#### EXCERPT TO READ

Programs to Boost Informatics
To that purpose, as part of the initiative, NSF will work with universities to develop interdisciplinary graduate programs to train students for careers as data scientists and engineers. NSF will also award a $2 million grant for a research group to help train undergraduates in using graphical and visualization techniques for complex data.
More toward research, NSF will spend $1.4 million to support a group of statisticians and biologists who will collaborate to discover the structures of proteins and biological pathways. NSF will also award a $10 million “Expeditions in Computing” grant to researchers at University of California, Berkeley whose AMPLab applies machine learning, cloud computing, and crowd sourcing to tackle projects.

########
#### MATERIAL SHOWN

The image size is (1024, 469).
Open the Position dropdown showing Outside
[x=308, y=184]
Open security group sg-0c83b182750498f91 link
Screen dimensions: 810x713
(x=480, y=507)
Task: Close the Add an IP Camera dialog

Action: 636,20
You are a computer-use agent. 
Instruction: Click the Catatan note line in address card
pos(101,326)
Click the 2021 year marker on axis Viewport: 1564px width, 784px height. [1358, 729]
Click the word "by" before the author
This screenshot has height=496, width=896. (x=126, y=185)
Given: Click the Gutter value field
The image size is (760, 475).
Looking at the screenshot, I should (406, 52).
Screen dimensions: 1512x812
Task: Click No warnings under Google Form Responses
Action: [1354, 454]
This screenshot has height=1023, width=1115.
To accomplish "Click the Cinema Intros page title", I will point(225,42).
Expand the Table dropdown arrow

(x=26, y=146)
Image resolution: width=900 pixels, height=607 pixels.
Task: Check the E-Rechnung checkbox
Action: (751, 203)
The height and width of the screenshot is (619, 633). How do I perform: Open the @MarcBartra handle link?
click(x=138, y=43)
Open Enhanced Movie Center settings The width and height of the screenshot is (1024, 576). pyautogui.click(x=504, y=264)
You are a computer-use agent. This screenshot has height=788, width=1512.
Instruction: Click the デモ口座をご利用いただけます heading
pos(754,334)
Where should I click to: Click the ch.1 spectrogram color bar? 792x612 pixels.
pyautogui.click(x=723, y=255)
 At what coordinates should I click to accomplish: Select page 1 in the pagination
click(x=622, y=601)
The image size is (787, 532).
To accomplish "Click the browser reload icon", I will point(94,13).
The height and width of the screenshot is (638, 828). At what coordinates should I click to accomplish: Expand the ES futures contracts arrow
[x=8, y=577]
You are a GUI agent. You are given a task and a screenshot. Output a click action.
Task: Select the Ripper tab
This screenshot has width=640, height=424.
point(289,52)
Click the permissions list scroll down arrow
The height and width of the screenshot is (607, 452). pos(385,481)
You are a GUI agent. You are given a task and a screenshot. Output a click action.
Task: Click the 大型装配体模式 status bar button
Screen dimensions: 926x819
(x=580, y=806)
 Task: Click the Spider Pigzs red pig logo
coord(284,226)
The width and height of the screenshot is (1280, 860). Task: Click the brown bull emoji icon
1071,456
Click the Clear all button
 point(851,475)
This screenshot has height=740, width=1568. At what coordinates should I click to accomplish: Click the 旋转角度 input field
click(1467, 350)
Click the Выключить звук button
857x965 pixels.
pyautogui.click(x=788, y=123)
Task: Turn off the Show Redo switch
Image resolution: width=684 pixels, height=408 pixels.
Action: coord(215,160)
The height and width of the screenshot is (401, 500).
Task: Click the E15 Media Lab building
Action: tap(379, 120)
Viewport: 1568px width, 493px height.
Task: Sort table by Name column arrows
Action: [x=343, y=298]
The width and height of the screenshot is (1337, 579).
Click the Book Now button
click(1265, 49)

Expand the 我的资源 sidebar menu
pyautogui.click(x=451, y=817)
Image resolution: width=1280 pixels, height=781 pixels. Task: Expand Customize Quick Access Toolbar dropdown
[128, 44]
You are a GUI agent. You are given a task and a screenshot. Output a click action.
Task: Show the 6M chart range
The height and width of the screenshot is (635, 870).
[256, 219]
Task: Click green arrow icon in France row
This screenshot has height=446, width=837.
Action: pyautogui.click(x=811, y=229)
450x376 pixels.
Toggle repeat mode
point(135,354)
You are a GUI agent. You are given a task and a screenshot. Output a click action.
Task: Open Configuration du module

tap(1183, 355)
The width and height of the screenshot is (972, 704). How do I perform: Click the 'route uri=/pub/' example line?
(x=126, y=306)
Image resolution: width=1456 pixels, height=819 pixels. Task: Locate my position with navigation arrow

########

__EXERCISES__
[A] Write out the passage on NSF informatics programs word for word, from "Programs to Boost" up to and including "for complex data.".
[B] Continue the passage on NSF informatics programs, picking up right after its last sentence.
The records come from a different source than the passage on NSF informatics programs.

__ANSWERS FOR THIS EXERCISE__
[A]
Programs to Boost Informatics
To that purpose, as part of the initiative, NSF will work with universities to develop interdisciplinary graduate programs to train students for careers as data scientists and engineers. NSF will also award a $2 million grant for a research group to help train undergraduates in using graphical and visualization techniques for complex data.

[B]
Additionally, NSF and NIH will join award grants under a new program to promote core techniques and technologies for managing, analyzing, visualizing, and extracting useful information from large and diverse datasets. NIH is especially interested in imaging, molecular, cellular, electrophysiological, chemical, behavioral, epidemiological, clinical, and other datasets related to health and disease, Karin Remington, Ph.D., director of the division of biomedical technology, bioinformatics, and computational biology at NIH’s National Institute of General Medical Sciences (NIGMS), told GEN.
The agencies will award “mid-scale” grants for groups of three or more investigators ranging from $250,001 to $1 million per year for up to five years as well as smaller-scale project grants for one or two investigators of up to $250,000 per year for up to three years. Application deadlines are June 13 for the mid-scale grants and July 11 for the smaller grants.
In another key project of the initiative, NIH opted to store the 200 terabytes of data so far yielded from the 1000 Genomes project on the Amazon Web Services cloud and allow the public free access to all that data. Researchers will be charged for downloading the data or computing with the data, Dr. Brooks added. It’s still a bargain, she added, compared with the hundreds of thousands of dollars in computing equipment that universities would have to spend for the needed computing capacity.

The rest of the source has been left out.